Drug evolution concept in drug design: 1. Hybridization method
Lazar, Carmen,Kluczyk, Alicja,Kiyota, Taira,Konishi, Yasuo
, p. 6973 - 6982 (2007/10/03)
A novel concept, "drug evolution", is proposed to develop chemical libraries that have a high probability of finding drugs or drug candidates. It converts biological evolution into chemical evolution. In this paper, we present "hybridization" drug evolution, which is the equivalent of sexual recombination of parental genomes in biological evolution. The hybridization essentially shuffles the building blocks of the parent drugs and ought to drug(s); no drug evolution can otherwise occur.
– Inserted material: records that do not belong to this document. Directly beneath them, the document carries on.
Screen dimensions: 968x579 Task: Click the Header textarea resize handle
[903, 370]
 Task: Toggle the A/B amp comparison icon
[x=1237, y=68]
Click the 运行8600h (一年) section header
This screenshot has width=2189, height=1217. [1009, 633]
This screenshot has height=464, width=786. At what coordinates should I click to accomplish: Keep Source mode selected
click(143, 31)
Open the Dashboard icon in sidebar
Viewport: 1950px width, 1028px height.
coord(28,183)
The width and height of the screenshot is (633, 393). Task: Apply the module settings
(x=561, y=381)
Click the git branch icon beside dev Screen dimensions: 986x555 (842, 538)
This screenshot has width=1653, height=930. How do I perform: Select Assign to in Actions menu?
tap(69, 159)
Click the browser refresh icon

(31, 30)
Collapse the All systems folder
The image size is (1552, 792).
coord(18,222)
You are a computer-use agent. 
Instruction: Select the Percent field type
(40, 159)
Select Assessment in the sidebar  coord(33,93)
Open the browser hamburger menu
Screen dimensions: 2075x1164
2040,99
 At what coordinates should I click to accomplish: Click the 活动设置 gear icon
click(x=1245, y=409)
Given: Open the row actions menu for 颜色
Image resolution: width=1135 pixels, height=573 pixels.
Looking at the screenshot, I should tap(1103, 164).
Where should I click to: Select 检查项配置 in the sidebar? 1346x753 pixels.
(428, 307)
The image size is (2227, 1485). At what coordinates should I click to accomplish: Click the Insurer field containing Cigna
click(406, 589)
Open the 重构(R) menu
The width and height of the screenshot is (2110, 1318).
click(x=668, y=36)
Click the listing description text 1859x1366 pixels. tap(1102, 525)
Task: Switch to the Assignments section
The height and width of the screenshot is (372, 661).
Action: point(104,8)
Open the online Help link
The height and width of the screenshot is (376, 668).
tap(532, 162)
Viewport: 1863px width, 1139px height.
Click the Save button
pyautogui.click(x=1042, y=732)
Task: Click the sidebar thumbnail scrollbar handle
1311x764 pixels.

We hybridized two drugs, benzocaine and metoclopramide and generated 16 molecules that include the parent drugs, four known drugs, and two molecules whose therapeutic activities are reported. The unusually high number of drugs and drug candidates in the library encourages high expectations of finding new drug(s) or drug candidate(s) within the remaining eight compounds. Interestingly, the therapeutic applications of the eight drugs or drug candidates in the library are fairly diverse as 38 therapeutic applications and 25 molecular targets are counted. Therefore, the library fits as a general chemical library for unspecified therapeutic activities. The hybridization of other two drugs, aspirin and cresotamide, is also described to demonstrate the generality of the method.